Grant Edwards <grante@visi.com> writes:
> I just discovered that when the DHCP task fails to find a
> server, it then shuts down the Ethernet driver using the code:
> 
>     // Shut down interface so it can be reinitialized
>     ifr.ifr_flags &= ~(IFF_UP | IFF_RUNNING);
>     if (ioctl(s, SIOCSIFFLAGS, &ifr)) { /* set ifnet flags */
>         perror("SIOCSIFFLAGS down");   
>         return false;
>         }
> 
> This generates a call to the _stop() method in the Ethernet
> driver.
> 
> I realise that if DHCP fails, the IP stack needs to be shut
> down, but stopping the ethernet device entirely keeps non-IP
> stuff from working.  Does the DHCP code assume that there are
> no non-IP network protocols, or is the above supposed to shut
> down only IP networking on the device?  The other drivers I've
> looked at all seem to shut off the interface completely.

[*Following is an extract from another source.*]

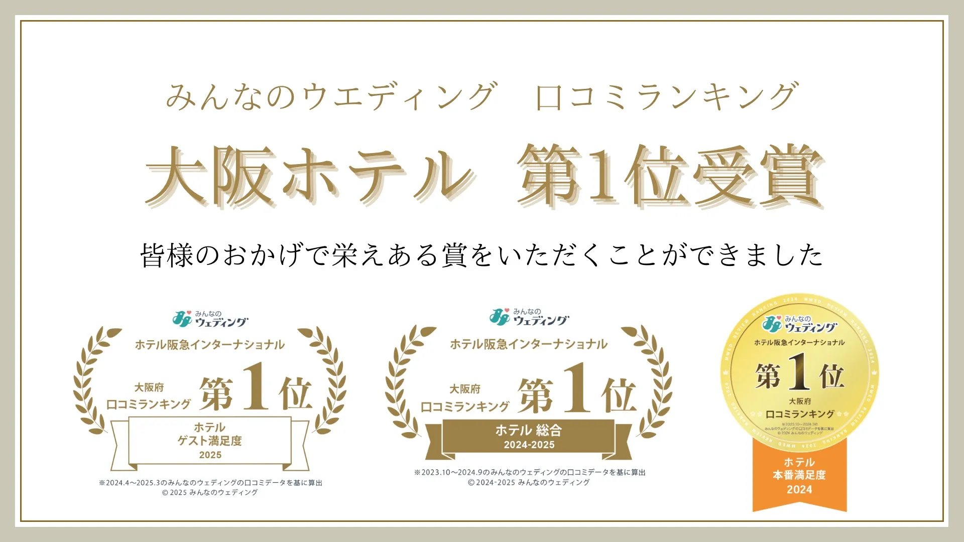The width and height of the screenshot is (964, 542).
Task: Click the みんなのウエディング heading at top
Action: coord(331,96)
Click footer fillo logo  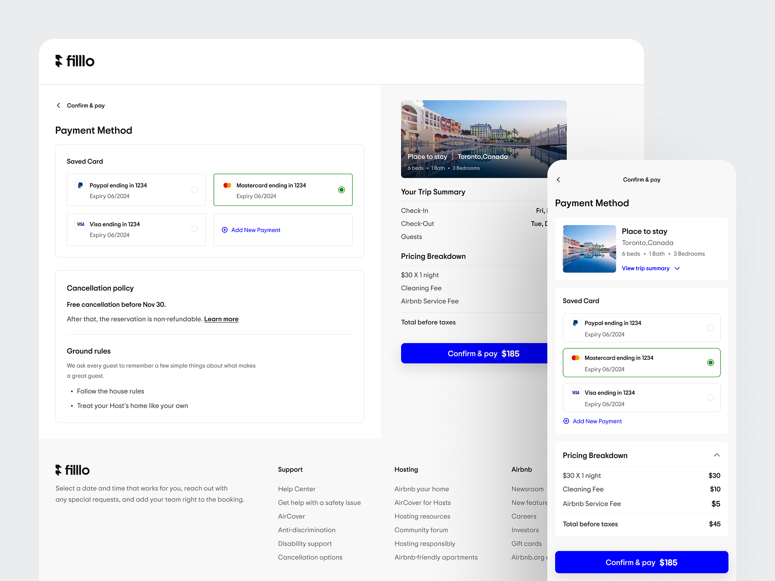point(73,470)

It shuts down everything, deliberately.
 
> I think I'm going to have to either comment out the above call,
> or make my Ethernet driver's _stop() method into a noop...

Either of those would do.

Here's a cleaner suggestion: the DHCP system is separated into two parts.
The protocol and the thread that runs it.  The protocol is in dhcp_prot.c;
the thread in dhcp_support.c.  You can configure out the automatic start of
that management thread and use your own.  It can trivially detect an
interface going down, and bring it back up again in whatever fashion you
like, if you want it to remain up despite having no IP address.

BTW, a little background: the interface(s) are torn right down in order to
make it possible to direct the initial broadcast to a particular interface.
Using normal sockets for the broadcast *before you have an IP address at
all* only works if you ensure there is only one interface up at one time
and a naive route installed.  A re-write using raw sockets would solve
this, AIUI, but we have not had the resource available to do this.
Contributions welcome!  [We all knew that was coming, right? ;-) ]

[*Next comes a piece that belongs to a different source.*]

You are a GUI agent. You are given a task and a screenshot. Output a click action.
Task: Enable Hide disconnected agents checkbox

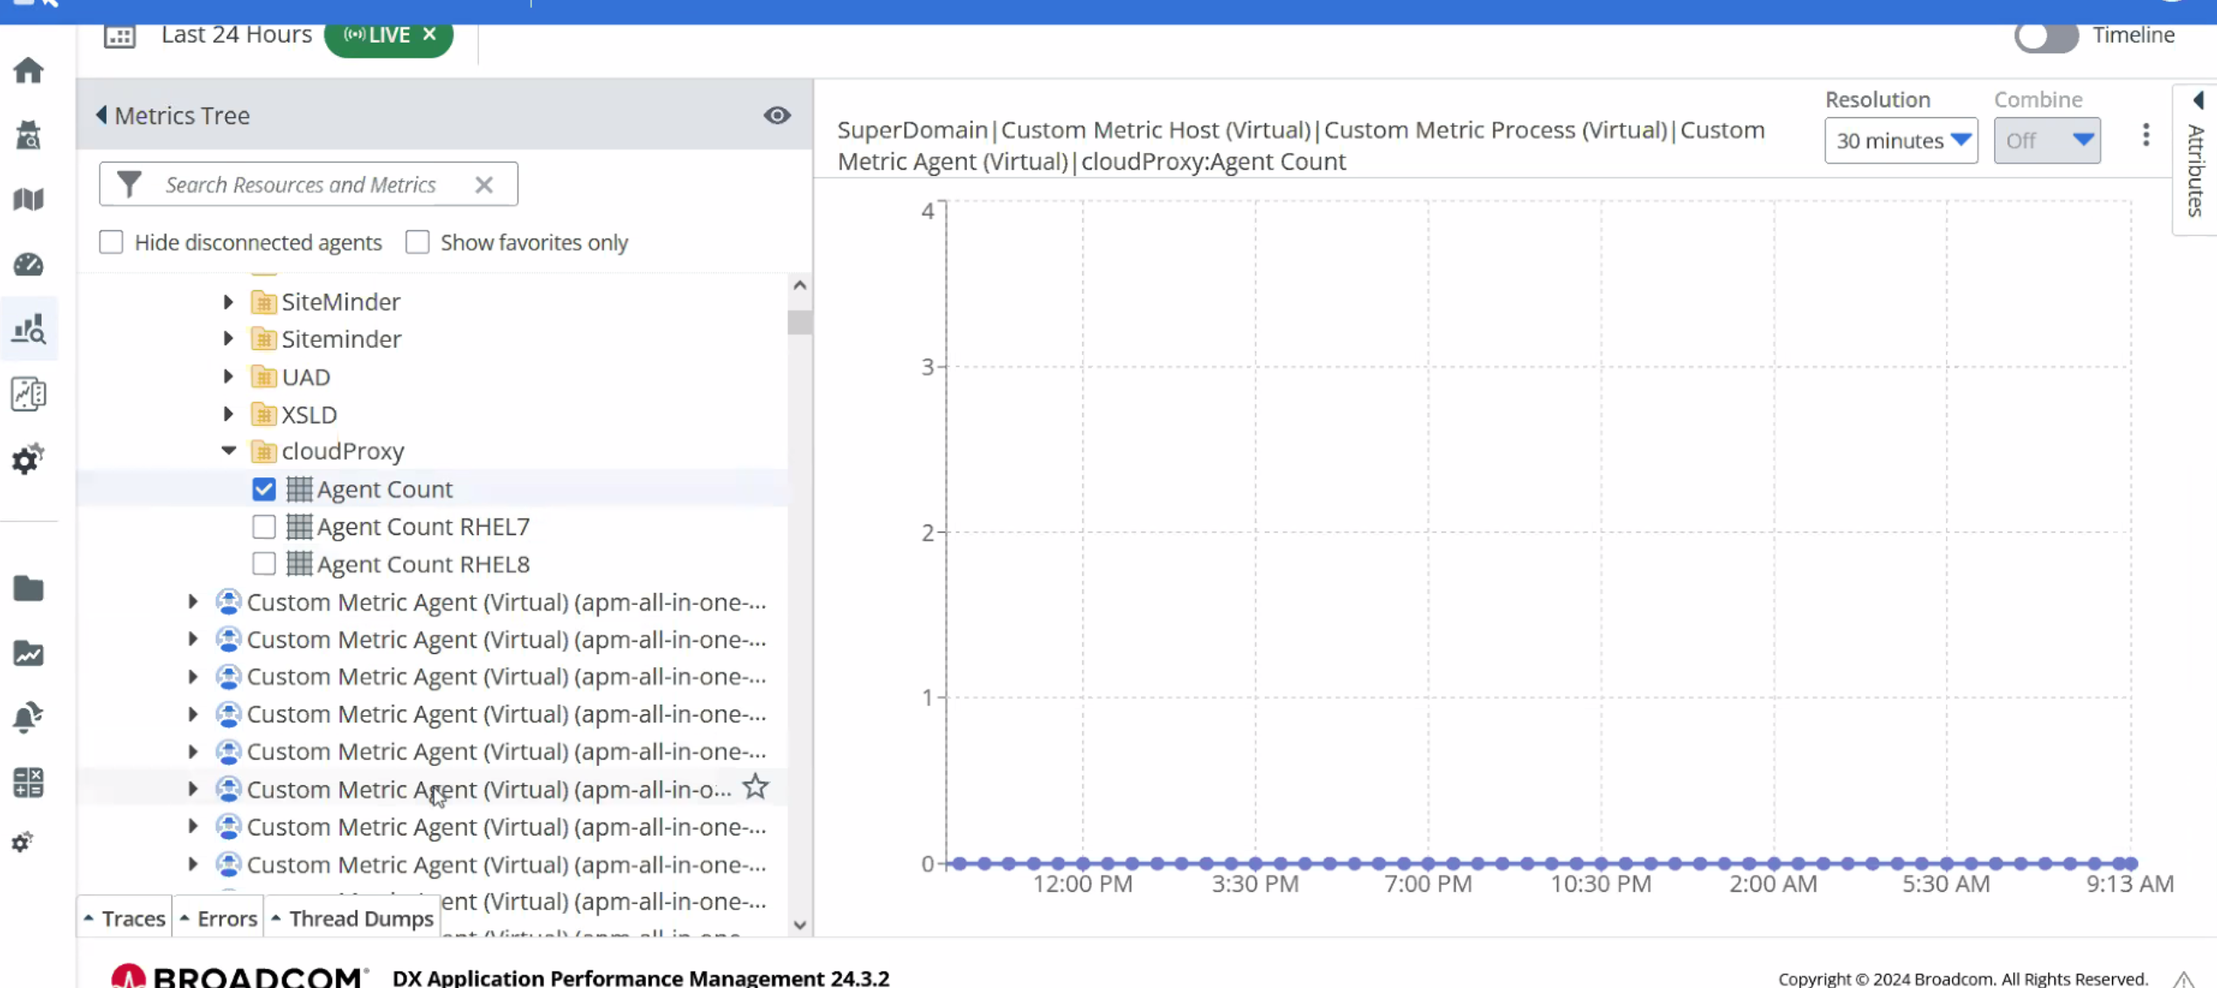[111, 242]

OTOH you could add a config opt to control how vigorously we close down the
interface - thats probably a much shorter task, and all would still be well
if you only have one interface present.  Contributions welcome again.


Like much of the stuff in the lib part of the network source tree, it is
intended that implementors are free to mess with it - requirements about
booting networks being as diverse as they are.